• [About this exercise] Once the line containing "Screen dimensions: 1024x501" is found, please copy it and all lines after it through the end of the records, exactly, leaving out pictures.
#### Records to process ####
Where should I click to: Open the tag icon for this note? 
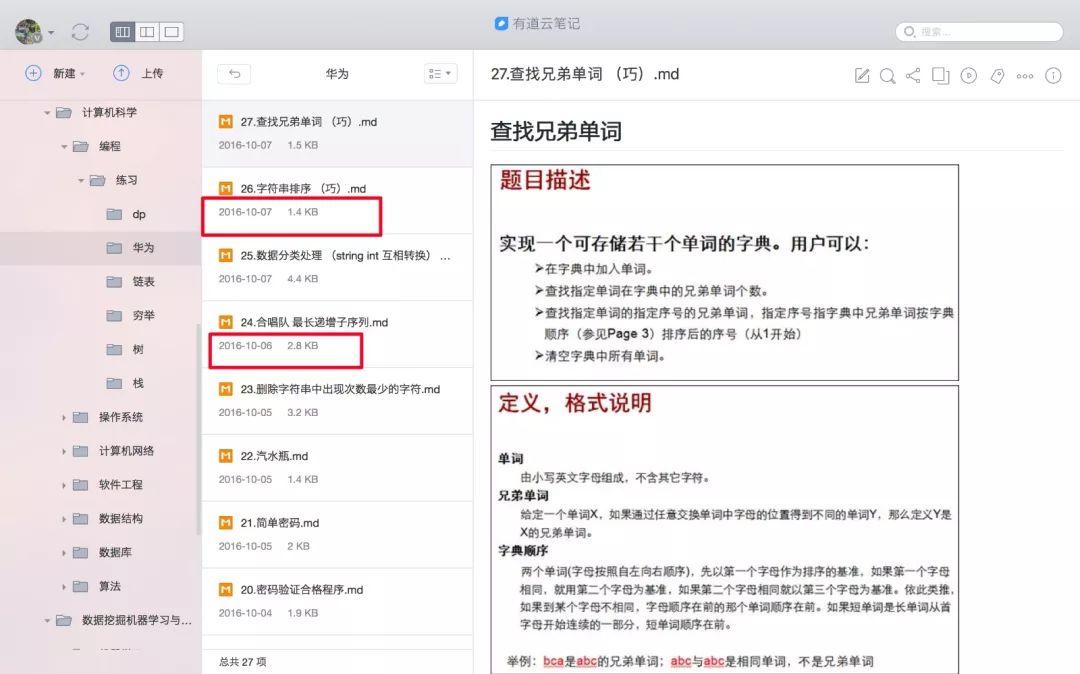coord(997,75)
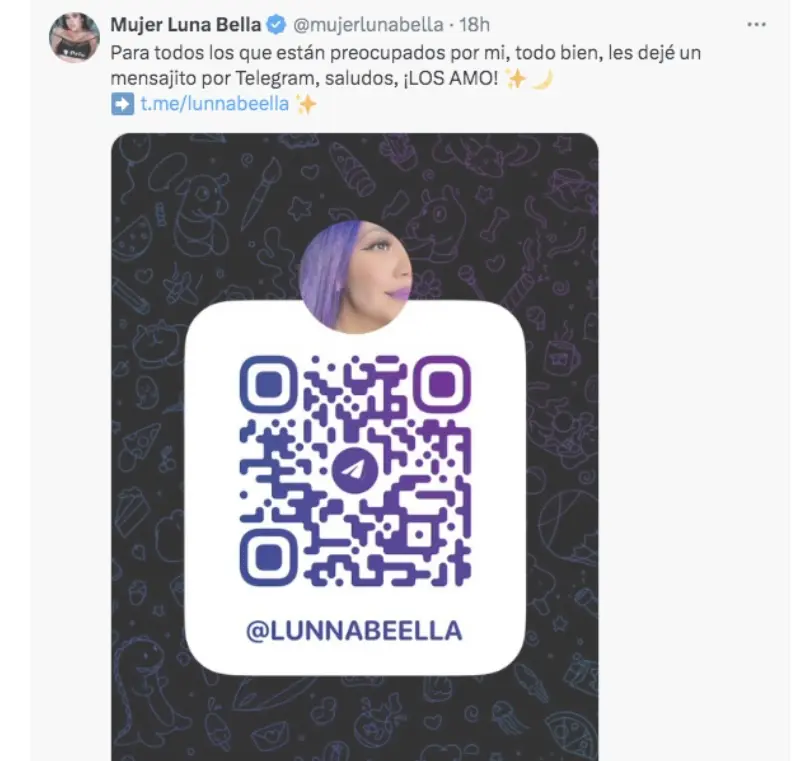Click the paintbrush doodle in the image background
The width and height of the screenshot is (804, 761).
(261, 193)
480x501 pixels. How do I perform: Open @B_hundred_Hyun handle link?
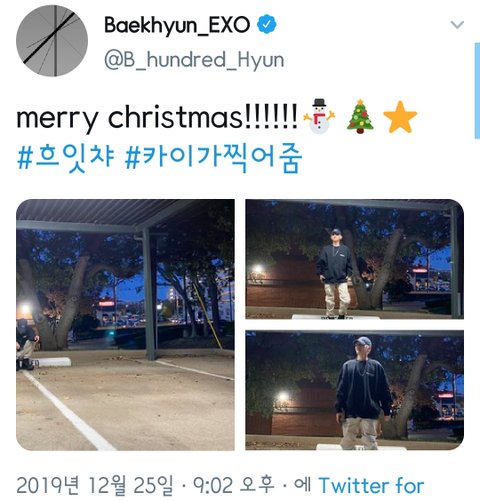pos(194,60)
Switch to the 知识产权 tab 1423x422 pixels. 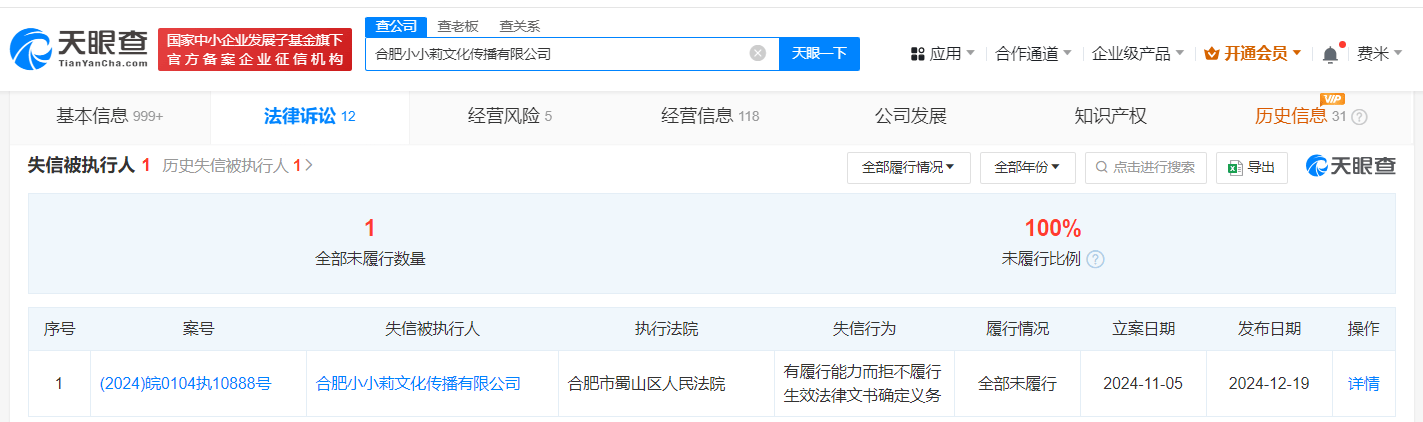[x=1111, y=117]
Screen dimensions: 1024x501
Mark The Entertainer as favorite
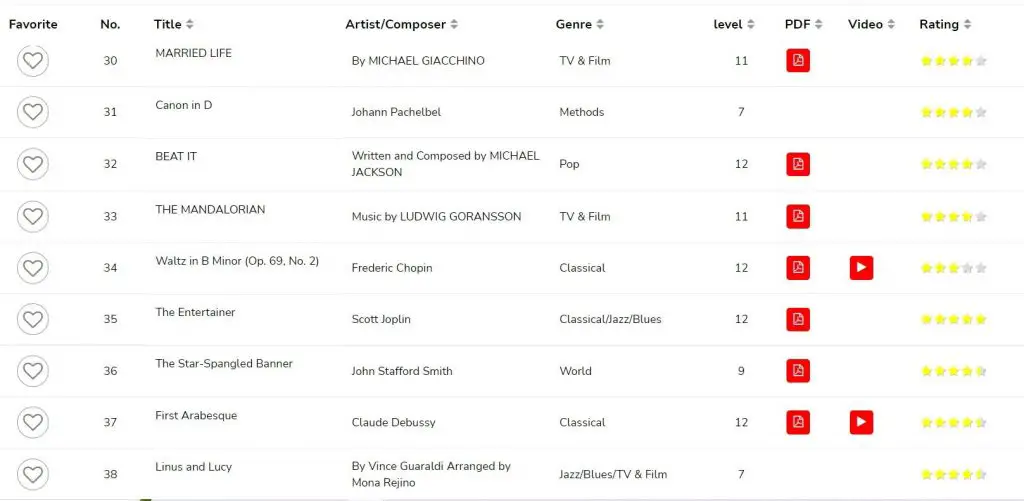[x=33, y=319]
####
• [Answer to the exercise]
Screen dimensions: 1024x501
Mark The Entertainer as favorite
[x=33, y=319]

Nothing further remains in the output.